John VanBuskirk

Volunteer of the Month – January 2019

1. How did you get involved in pro bono?

UNT Dallas College of Law is committed to community engagement, so they invited Chris Reed-Brown from DVAP to the law school to give some of the students an orientation. Ten days after starting law school, I assisted at my first DVAP legal intake clinic, and I was hooked.  I helped with 31 DVAP clinics in my 1L year. During law school, I completed 800 pro bono hours, and the one place I kept returning to was DVAP.

2. Describe the most compelling pro bono case.

When I was a law student, one exceptional case involved a homeless quadriplegic who needed to find a representative payee, because the one he had was collecting the money and keeping it, not using the money for the disabled person’s benefit. I was very glad to be part of DVAP, to be able to give him a chance to keep his money.

When I first became a licensed attorney, a lady came in to the Wills Clinic because her husband had recently died intestate, and she saw what not having a will does to a family. She cried throughout the entire clinic, and I took her case to make sure she had the peace of mind of having an estate plan in place.

3. Why do you do pro bono?

It’s the right thing to do. I have encountered landlords illegally retaining security deposits, a spouse refusing to honor a court order for visitation, a spouse needing to leave an abusive relationship, someone who needed an expunction just so he could get a job and housing, and the list goes on. It feels good to stick up for people who have been bullied just because they can’t afford an attorney.

4. What impact has pro bono service had on your career?

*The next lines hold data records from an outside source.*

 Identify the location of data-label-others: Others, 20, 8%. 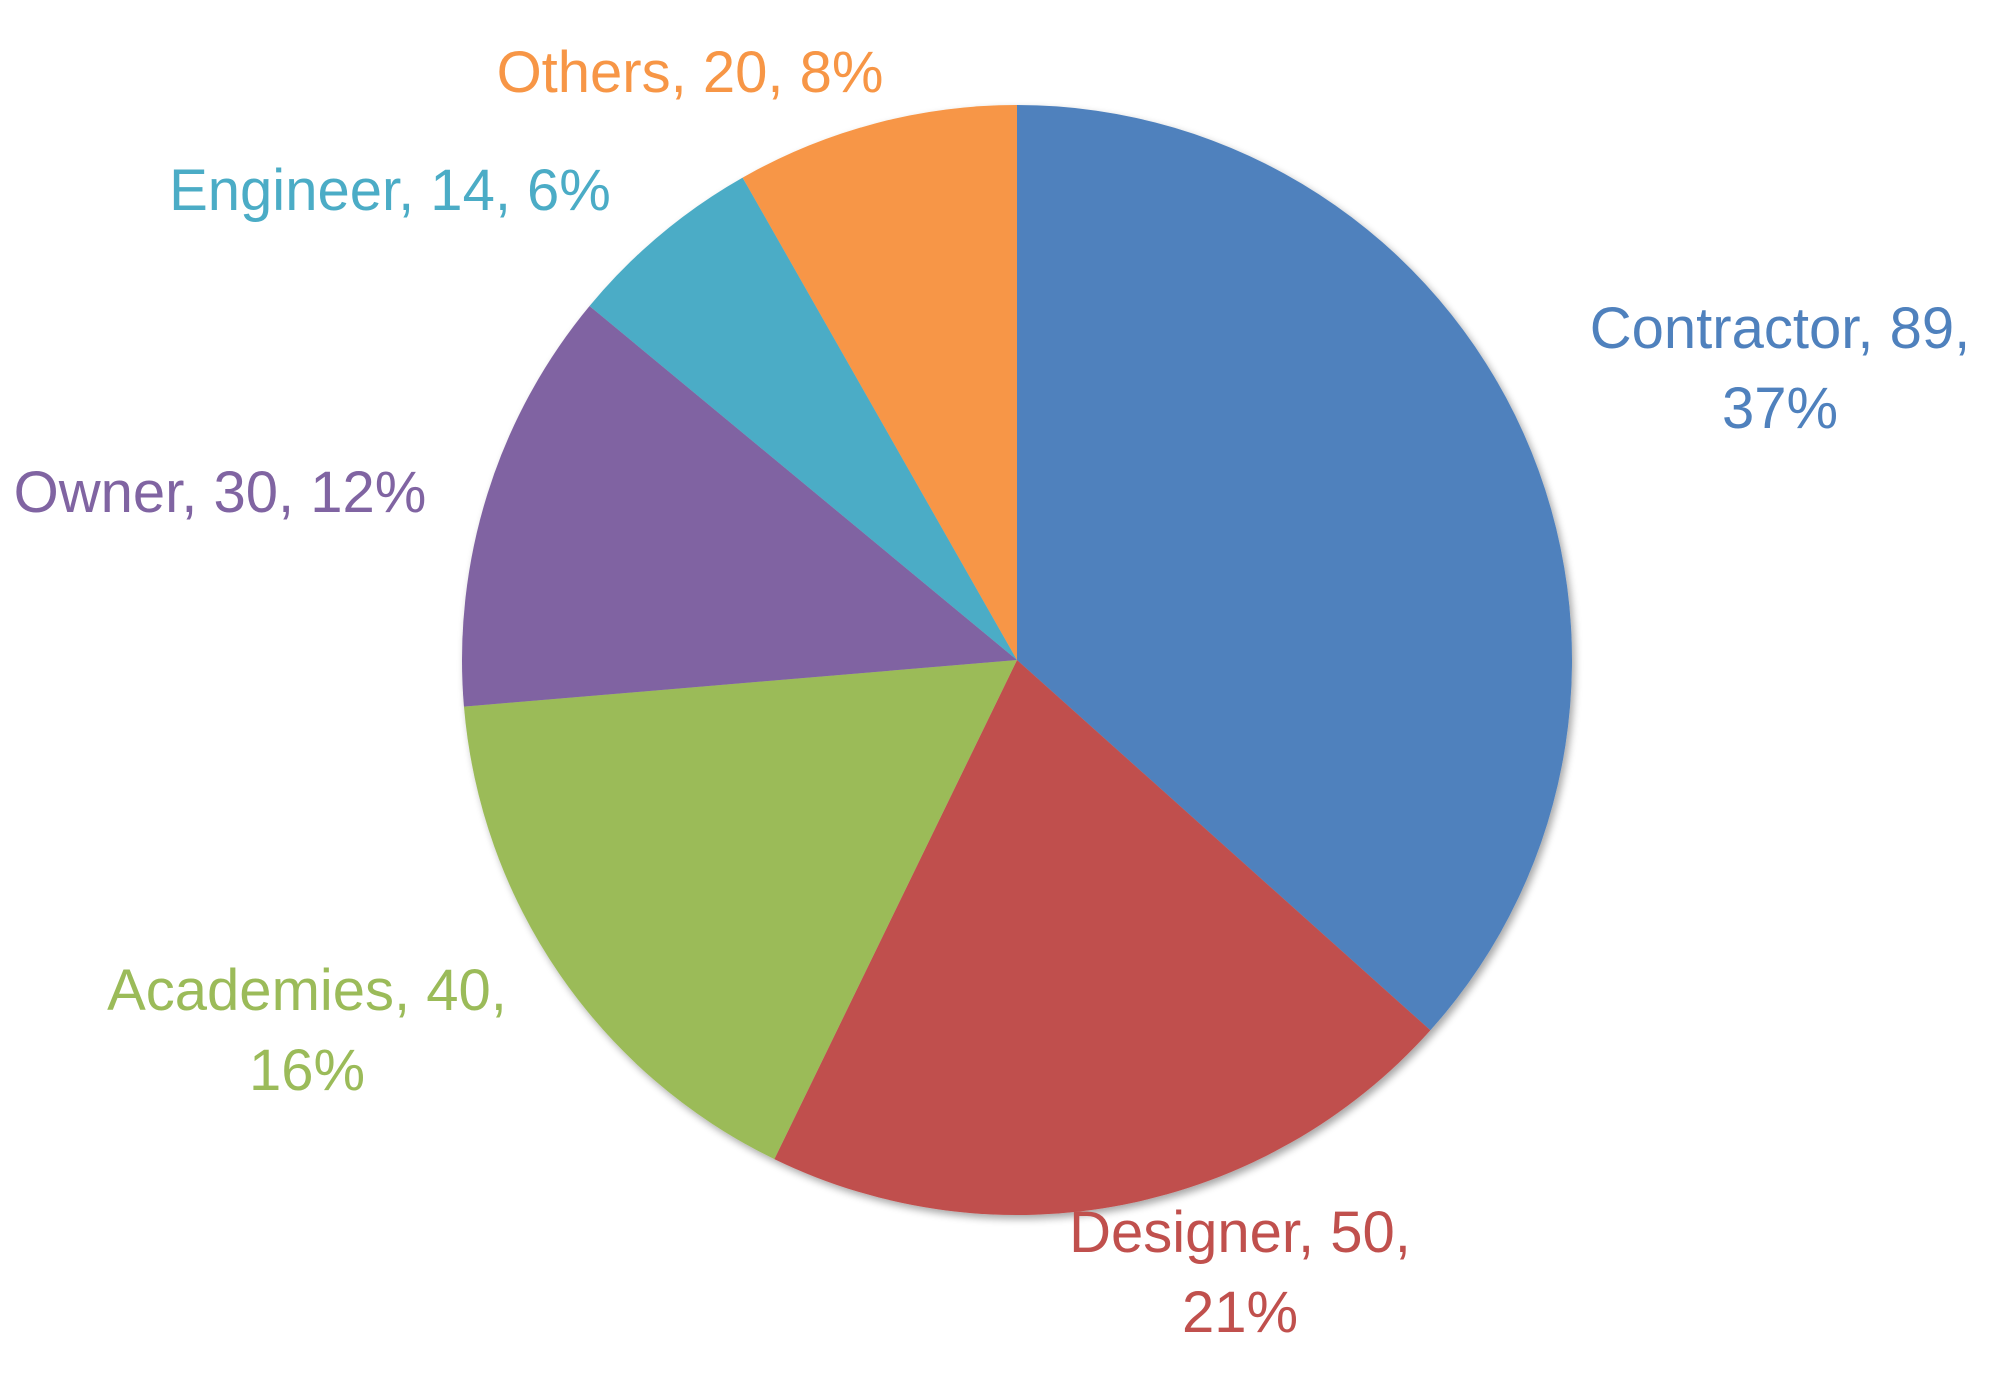
(690, 72).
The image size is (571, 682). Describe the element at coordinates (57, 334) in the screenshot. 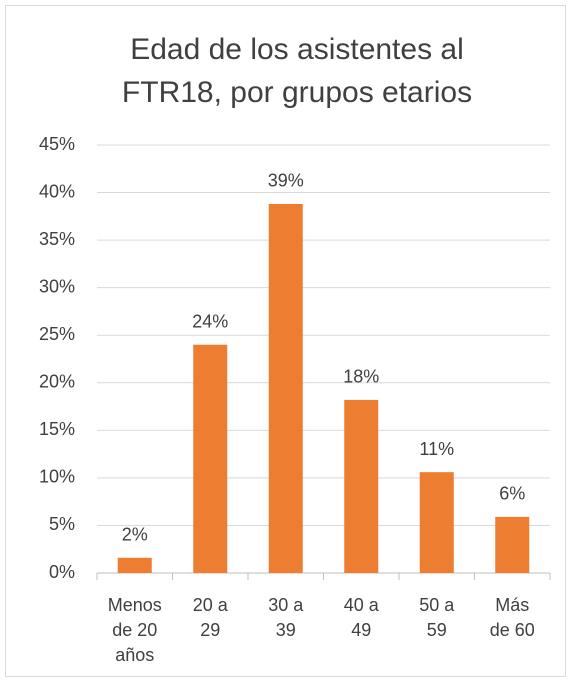

I see `y-tick-label: 25%` at that location.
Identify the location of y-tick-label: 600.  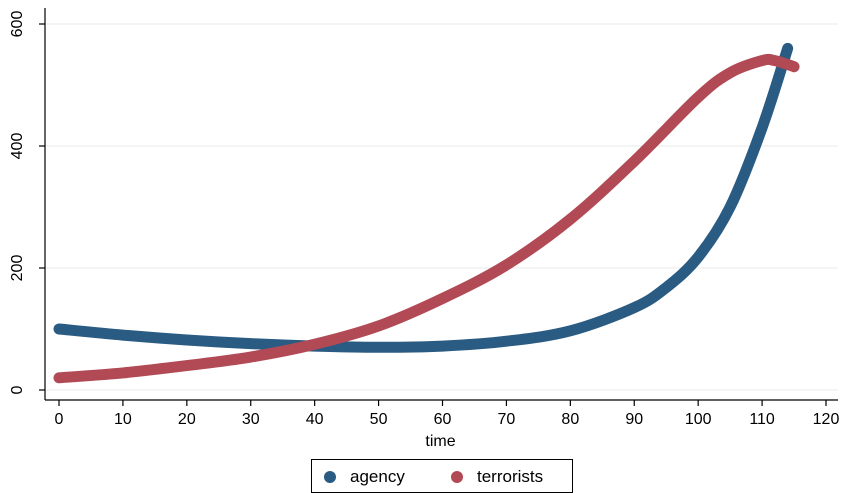
(18, 24).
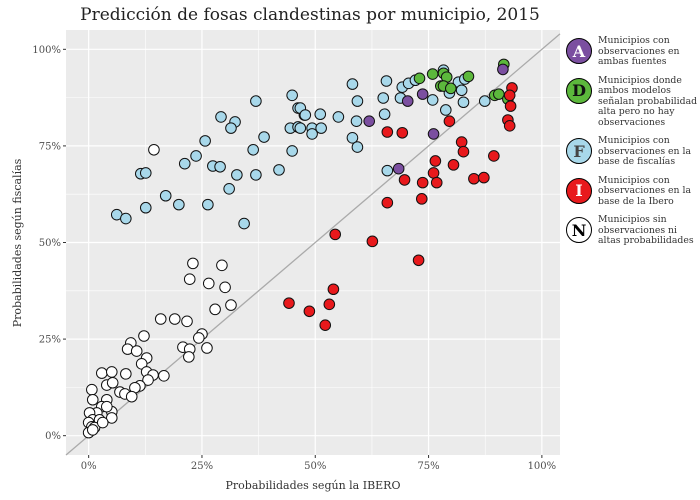  I want to click on y-tick-label: 50%, so click(50, 244).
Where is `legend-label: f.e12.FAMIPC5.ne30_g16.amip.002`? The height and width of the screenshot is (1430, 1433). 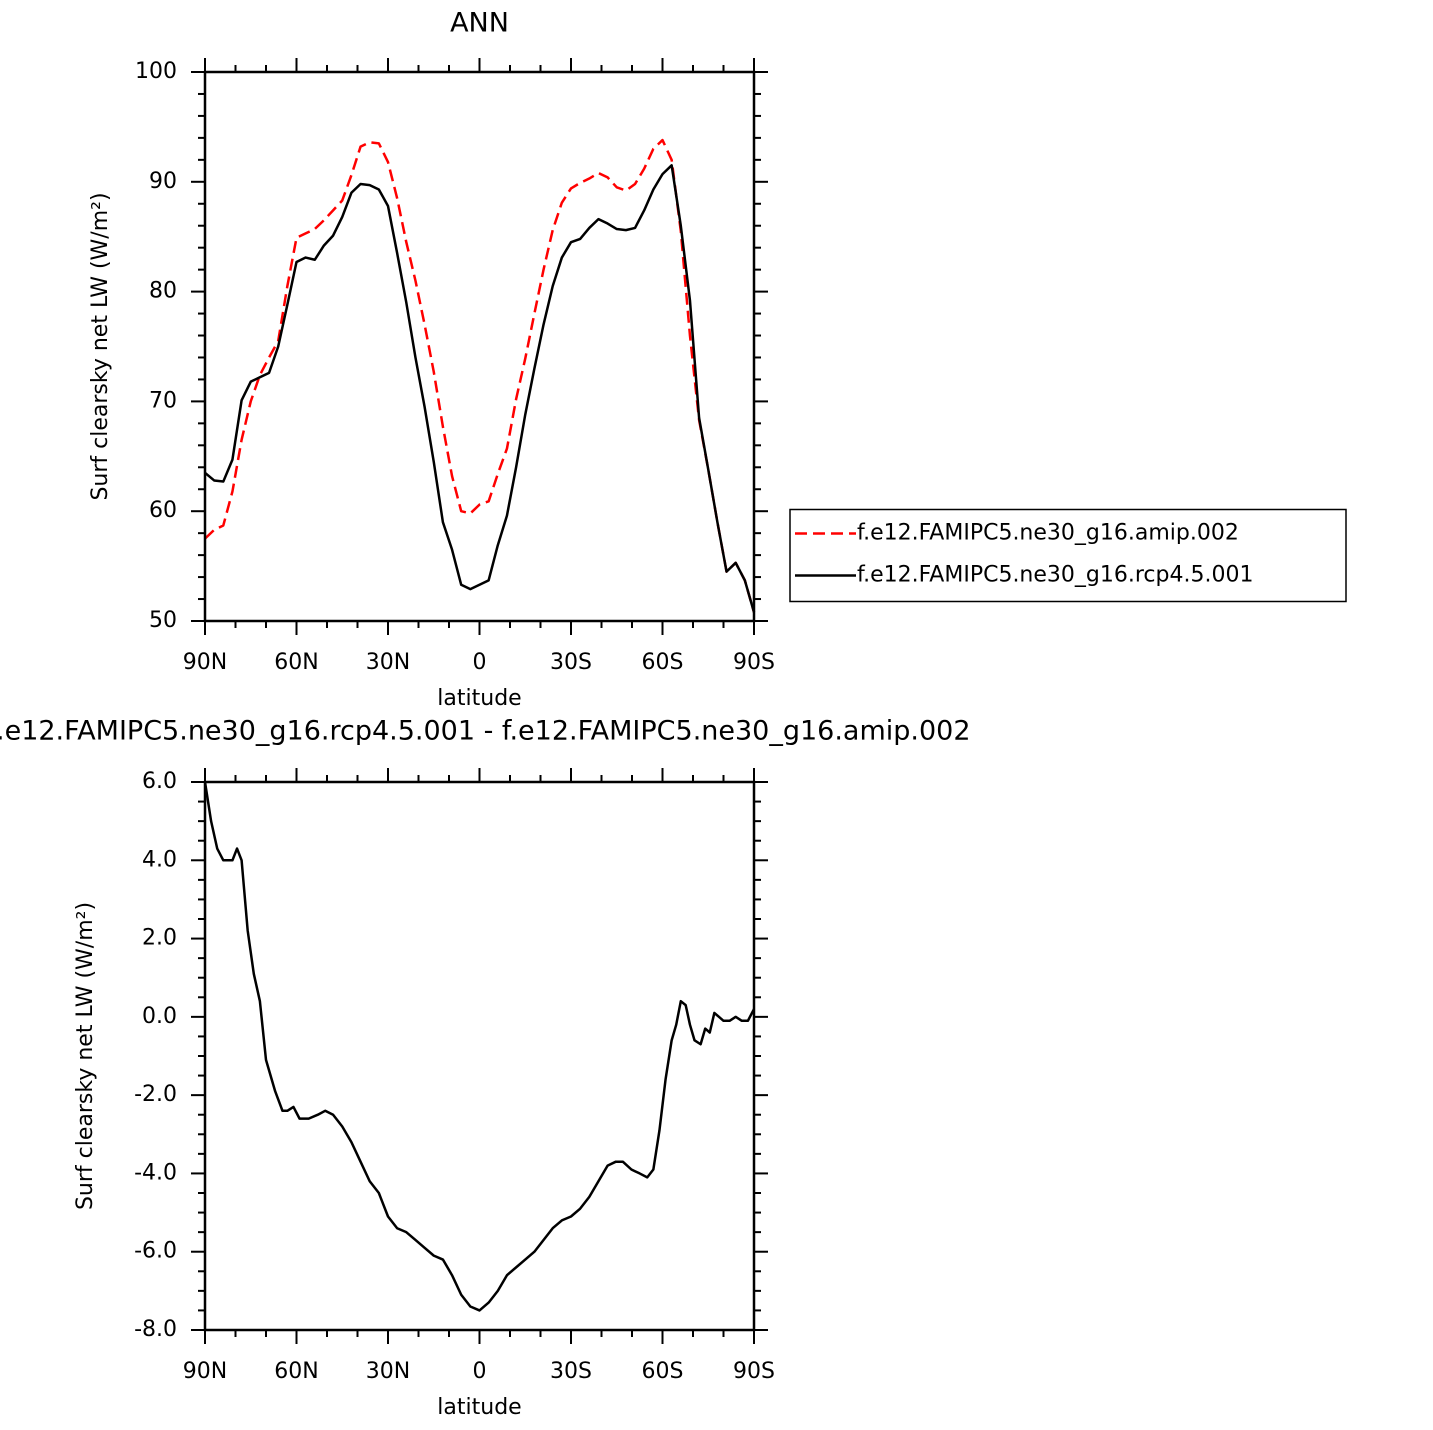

Pro bono work gives me experience, a place to learn new skills, and provides me networking opportunities – a number of practitioners have commented on my pro bono commitment.  I have just begun looking for a position because I have been taking care of some personal issues and some professional training. My pro bono work has already provided me with an invitation to apply for a position in line with some of the pro bono work I have been doing.

5. What is the most unexpected benefit you have received from doing pro bono?

Pro bono work is like the gift that keeps on giving. As a student, the application of the laws helped me understand the law better. Once I had a lady hug me, just because I was the first person who had listened to her legal issue – one has to derive a great feeling of warmth from helping another person. The ability to hone skills in different areas at my own pace is a wonderful way to perfect legal knowledge.